Paper Structure (34 sections, 9 equations, 5 figures, 14 tables)

This paper contains 34 sections, 9 equations, 5 figures, 14 tables.

Figures (5)

  • Figure 1: We propose CRKD to conduct a novel cross-modality knowledge distillation path from a LiDAR-camera teacher to a camera-radar student. We present a radar chart to illustrate the complementary nature of these sensing configurations and the improvement that CRKD can enable.
  • Figure 2: An overview of the proposed cross-modality (LC-to-CR) distillation framework CRKD. We narrow down the modality gap by unifying both the teacher and the student into the BEV space with similar 3D object detector structure. We refine the model design to enable adaptive fusion and design four novel distillation losses for effective cross-modality KD. During inference, only CR input is needed.
  • Figure 3: Qualitative results on nuScenes.
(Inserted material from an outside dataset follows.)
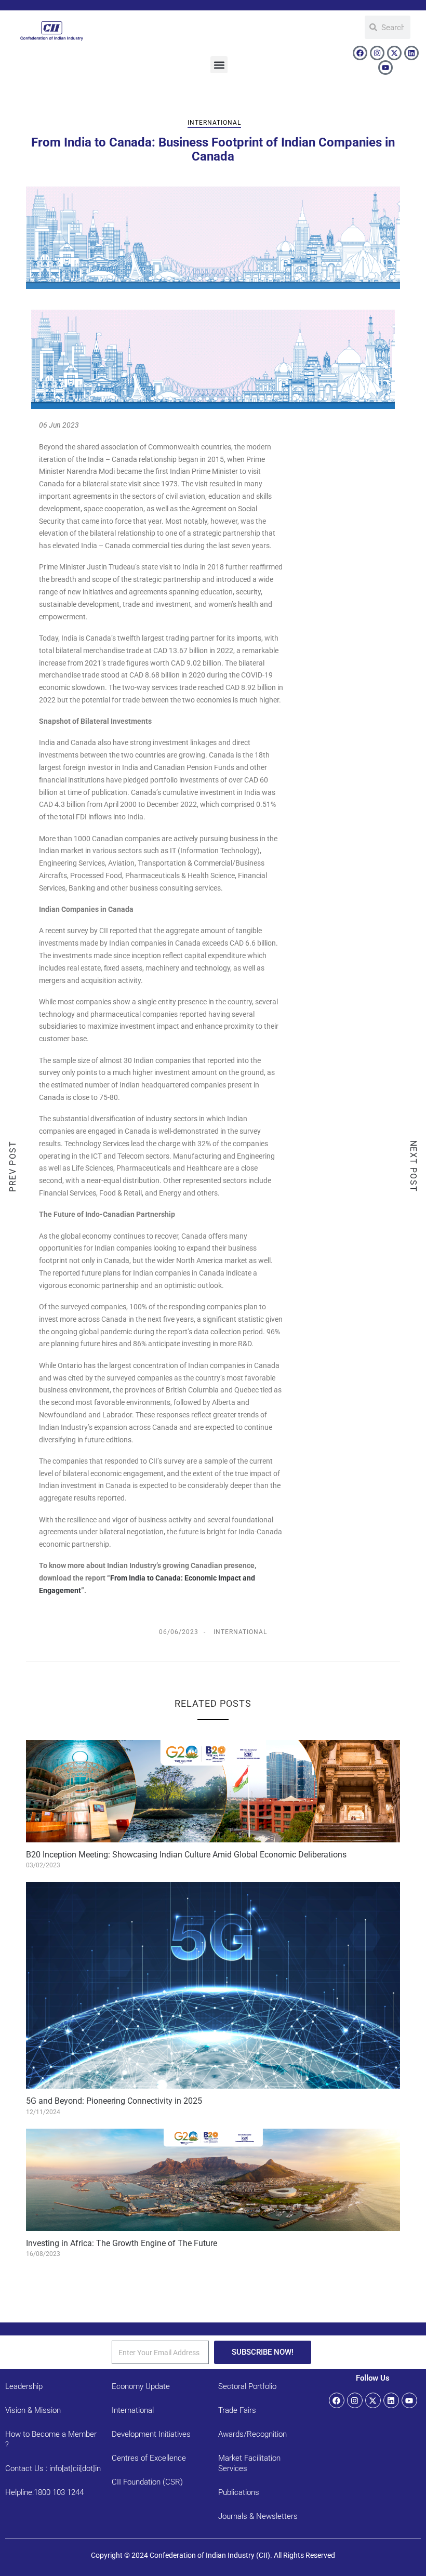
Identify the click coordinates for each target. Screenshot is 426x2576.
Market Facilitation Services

We show zoomed-in views in panel b and c for the highlighted regions in panel a, with the border dash as the correspondence. We show the ground truth annotation in red, teacher prediction in green, student prediction in yellow, CRKD prediction in blue, and radar points in magenta. In (1a) to (1c), we show an example frame where CRKD has more accurate predictions and fewer false predictions than the student model. In (2a) to (2c) we show another example frame where CRKD even outperforms the LC teacher by detecting a missed car and rejecting several false predictions. Best viewed on screen and in color.
  • Figure 4: Visualization of the ungated and gated camera feature maps in the teacher detector. The scene geometry can be more easily interpreted from the gated feature map, as it has encoded information from the LiDAR point cloud. Best viewed in color.
  • Figure 5: More Qualitative results on nuScenes. We show zoomed-in views in panel b and c for the highlighted regions in panel a, with the border dash as the correspondence. The highlighted regions are enclosed with border dash in ellipse. We show the ground truth annotation in red, teacher prediction in green, student prediction in yellow, CRKD prediction in blue, and radar points in magenta. In (1a) to (1c), we show an example frame where CRKD can capture the object missed by the student with the guidance of the teacher. In (2a) to (2c) we show an example frame where CRKD can reject false predictions by the student model. In (3a) to (3b) and (4a) to (4b), we show two examples where CRKD rejects false predictions by the teacher model and generates more accurate predictions. In (5a) to (5c), we show an example where CRKD outperforms both the teacher and student models by capturing missed objects and generating less false predictions. Best viewed on screen and in color.